A challenge with data problems, like software engineering, is to reduce the time between idea and product. One huge bottleneck is the cognitive/human time required to build a good model from data.

Building a good model requires iterating over 2 steps:

  1. Getting data and extracting features from it
  2. Testing any and all features against various models to see which combinations are meaningful.

The second step can be streamlined, even automated.

Automated Machine Learning


For everything but the largest data sets, it is computationally/economically possible to run hundreds, even thousands, of machine learning models on a data set and use statistical methods to identify the best ones.

This is an old idea. Data scientists tune machine learning models using hyperparameters all the time. I often use hyperparameter searches when tuning a model; it’s a fast way to tune a good model.

This leaves us with the first step: generating features.

It’s About the Features, Stupid

One of the big lessons in machine learning is more data trumps a complicated model. This is exemplified in the seminal paper “The unreasonable effectiveness of data.”

Another lesson is better features trumps a complicated model. The best data scientists spend time adding features to their data (feature engineering).

Deep Dive

Chris’ ideas are brought to fruition in DeepDive, a system that has a user define features, but not machine learning or statistics. The tool does all of the machine learning and statistical analysis, and then shows the results. It’s already been used on paleobiology data (extracting data from PDF-formatted research papers) with promising results.

I’ll be following this closely.

Thinking with Data

Max Shron’s premise was simple: good data science benefits from having an intellectual framework. The detail of this session is in his new book.


“How do we make sure we’re solving the right problem?”

Data scientists aren’t the first to ask that question. Designers have this problem all the time, worse than we do. Vague, conflicting requests are a fact of life.

Borrowing from designers and their scoping framework can:

  • Help defining a data problem clearly by asking careful questions.
  • Reduce the chance of error by using mockups. A fake graph can be very helpful.
  • Help deliver a clear presentation by copying narrative structure: setup, conflict, resolution, and denouement.


Convincing people of something, even with data, is a form of argument. Data scientists can benefit from 2500 years of work in the humanities, rhetoric, and social sciences.

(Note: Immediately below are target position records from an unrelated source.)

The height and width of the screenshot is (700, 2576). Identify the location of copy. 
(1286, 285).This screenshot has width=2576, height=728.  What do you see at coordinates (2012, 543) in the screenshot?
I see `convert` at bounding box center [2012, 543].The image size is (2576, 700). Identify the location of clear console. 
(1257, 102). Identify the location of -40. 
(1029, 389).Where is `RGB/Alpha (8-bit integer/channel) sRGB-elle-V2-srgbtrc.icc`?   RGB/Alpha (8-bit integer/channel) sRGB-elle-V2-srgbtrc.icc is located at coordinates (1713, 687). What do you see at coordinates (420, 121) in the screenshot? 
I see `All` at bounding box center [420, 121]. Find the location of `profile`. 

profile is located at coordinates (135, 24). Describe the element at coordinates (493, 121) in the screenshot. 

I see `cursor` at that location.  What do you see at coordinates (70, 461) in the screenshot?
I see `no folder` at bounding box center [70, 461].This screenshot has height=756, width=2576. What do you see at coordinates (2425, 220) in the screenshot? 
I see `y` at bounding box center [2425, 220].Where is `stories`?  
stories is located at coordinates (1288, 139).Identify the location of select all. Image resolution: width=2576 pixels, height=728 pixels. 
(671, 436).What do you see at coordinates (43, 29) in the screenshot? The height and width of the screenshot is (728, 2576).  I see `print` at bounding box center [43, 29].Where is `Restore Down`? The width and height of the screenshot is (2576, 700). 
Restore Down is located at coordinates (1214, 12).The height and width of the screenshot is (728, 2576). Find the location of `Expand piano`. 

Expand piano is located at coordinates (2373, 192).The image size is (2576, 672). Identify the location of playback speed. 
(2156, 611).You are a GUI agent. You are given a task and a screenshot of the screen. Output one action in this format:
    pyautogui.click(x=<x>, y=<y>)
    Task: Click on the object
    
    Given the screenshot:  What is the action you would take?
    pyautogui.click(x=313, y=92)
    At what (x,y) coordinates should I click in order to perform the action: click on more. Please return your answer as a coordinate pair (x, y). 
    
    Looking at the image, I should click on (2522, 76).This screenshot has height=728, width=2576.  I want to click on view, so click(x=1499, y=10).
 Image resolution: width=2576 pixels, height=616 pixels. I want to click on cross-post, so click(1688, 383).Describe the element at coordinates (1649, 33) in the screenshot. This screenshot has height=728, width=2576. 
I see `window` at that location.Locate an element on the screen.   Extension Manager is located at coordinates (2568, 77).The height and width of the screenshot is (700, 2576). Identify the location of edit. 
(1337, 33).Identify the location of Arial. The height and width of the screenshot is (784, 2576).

Knowing the structure of an argument can help with:

  • Clarifying what you need to convince people of.
  • Anticipating objections and questions, so you can be prepared
  • Identifying indirect and opportunity costs that may trip up your ideas
  • Keeping your presentation concise by not covering already-agreed-upon terms and definitions.

This was the most intellectual of the sessions I attended, and one of the most helpful.

Tracking zzzzz

In contrast, Monica Rogati’s session was lighthearted and utterly entertaining. This was an amazing example of telling a story using data.

The topic? Sleep.

As a data scientist for Jawbone, Monica is effectively running the world’s largest sleep study, with access to 50 million nights’ sleep. Some findings:

  • Hawaii is the most sleep deprived. Vermont is the least.
  • The conventional wisdom for jet lag is 1 day recovery time 1-hour time zone. It actually takes 2 days.
  • A coast-to-coast trip takes 6-7 days to recover from.
  • Fishing, pets, hiking, and softball are correlated with more sleep.
  • Socializing at work, personal grooming, and commuting are correlated with less.

I’ll be looking at this session again, looking for presentation tips.


  • I asked 30 people at Data after Dark, and 23 of them knew how to count cards. No wonder we’re playing poker and not blackjack!
  • A vendor booth offering free Bud Light at the Exhibit Hall was completely empty. No surprise; there was free scotch and craft beer nearby. Competition matters.
  • I found intriguing research paper on the theory behind join algorithms (warning, math heavy)

That’s it for tonight. Until tomorrow, data nerds!